I rise and walk to the door, feeling bits of volcanic gravel under my bare feet. Though dressed so informally that I wear no pants, I open the door. We never worried about that sort of thing too much when I worked here.
Outside, the sun is shining, although it rained last night, pretty hard. In the cratered obsidian gravel before me is a little lake, a puddle of rainwater that is just now beginning to subside. Lodgepole pollen makes a bright yellow bathtub ring, showing that the water has dropped one half inch. The parent trees are all around, classic lodgepoles, beanpole-straight and thirty feet tall. These are unburned trees from before the 1988 fires. The ground beyond the gravel is covered by brown needle-litter and this year's crop of wildflowers. Harebell and fireweed predominate, as often here at Old Faithful. I can make out the hills along the northern side of the valley only as a gray shadow behind the lodgepoles.

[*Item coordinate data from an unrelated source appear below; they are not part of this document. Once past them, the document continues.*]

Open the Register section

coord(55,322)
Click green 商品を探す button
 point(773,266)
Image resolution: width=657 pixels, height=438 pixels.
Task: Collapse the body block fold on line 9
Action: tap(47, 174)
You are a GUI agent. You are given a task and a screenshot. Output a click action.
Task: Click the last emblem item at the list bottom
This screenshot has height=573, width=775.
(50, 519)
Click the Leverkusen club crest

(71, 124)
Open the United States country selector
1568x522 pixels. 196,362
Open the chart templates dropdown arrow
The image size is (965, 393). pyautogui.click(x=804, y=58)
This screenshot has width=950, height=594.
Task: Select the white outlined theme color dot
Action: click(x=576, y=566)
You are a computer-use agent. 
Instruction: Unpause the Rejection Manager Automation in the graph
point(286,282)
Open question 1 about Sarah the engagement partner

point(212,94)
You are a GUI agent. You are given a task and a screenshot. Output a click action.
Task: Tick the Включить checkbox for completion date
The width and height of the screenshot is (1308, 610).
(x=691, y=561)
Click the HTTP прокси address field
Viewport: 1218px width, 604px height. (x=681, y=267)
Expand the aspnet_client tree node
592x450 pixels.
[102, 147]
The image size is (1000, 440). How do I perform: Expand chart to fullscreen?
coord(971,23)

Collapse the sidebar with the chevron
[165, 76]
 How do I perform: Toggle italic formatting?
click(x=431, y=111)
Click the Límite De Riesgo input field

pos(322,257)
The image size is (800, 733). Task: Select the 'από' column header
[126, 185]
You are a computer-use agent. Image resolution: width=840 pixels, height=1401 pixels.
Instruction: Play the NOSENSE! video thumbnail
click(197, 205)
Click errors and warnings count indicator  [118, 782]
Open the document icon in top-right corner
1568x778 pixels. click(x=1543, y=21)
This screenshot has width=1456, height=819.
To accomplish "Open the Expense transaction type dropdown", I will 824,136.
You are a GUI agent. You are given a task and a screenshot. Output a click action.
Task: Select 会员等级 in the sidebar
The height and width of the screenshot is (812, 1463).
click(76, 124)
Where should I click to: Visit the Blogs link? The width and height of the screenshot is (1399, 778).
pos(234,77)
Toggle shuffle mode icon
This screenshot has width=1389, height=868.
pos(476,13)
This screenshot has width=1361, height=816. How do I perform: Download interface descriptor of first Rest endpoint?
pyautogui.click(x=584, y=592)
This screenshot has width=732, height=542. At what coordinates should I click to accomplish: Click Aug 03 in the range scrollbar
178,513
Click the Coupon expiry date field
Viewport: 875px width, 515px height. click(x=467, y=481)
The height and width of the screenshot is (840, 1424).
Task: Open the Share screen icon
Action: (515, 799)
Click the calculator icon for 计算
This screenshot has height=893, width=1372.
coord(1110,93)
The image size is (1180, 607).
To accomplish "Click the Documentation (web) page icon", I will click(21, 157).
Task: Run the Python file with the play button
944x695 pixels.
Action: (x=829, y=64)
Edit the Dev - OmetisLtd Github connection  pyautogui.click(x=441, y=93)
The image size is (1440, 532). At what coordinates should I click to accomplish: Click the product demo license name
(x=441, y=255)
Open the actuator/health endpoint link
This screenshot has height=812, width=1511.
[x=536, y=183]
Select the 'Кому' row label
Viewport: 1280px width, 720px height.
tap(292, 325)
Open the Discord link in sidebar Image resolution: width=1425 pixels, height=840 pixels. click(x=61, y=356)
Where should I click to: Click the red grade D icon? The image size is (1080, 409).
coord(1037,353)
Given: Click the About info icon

No clouds yet. The clouds will come later in the afternoon. I can hear only the faintest of breezes, and a seemingly outraged squirrel, behind me somewhere. Otherwise, no motion, and nothing dramatic to look at, just a forested half-acre, one of forty million half-acres in Greater Yellowstone.
Peace, yes, but also possibility, wide-open possibility. Anything can happen on this high-summer day. The satisfaction I feel arises from the certainty that something will happen, something extraordinary. I literally hunger for it, feel actual hunger pangs, even though it is far too early in the morning for me to want food. The depthless blue of the sky makes the hunger all the stronger....
So the feeling is back, intensely pleasant, and more available today than it was when I lived in the park (Yellowstone, by the way, is the only place in the world where it happens). I used to think that it was connected to exotic adventure, of the sort Sam the Hobbit gets because he is brave enough to leave home; in the early years, that exotic adventure was one of the more valued qualities the Yellowstone experience had for me. Yet here the feeling was again, even though I don't do much swashbuckling any more.
And when I am in the park, it always comes eventually, these days. That is the only reliable thing about it, because it is otherwise confusing and contradictory; when the mood is on me, I feel at once both perfect contentment and a promise of some spectacularly greater experience, and those two states do not match. It's a bewildering puzzle, and I'm fine with it.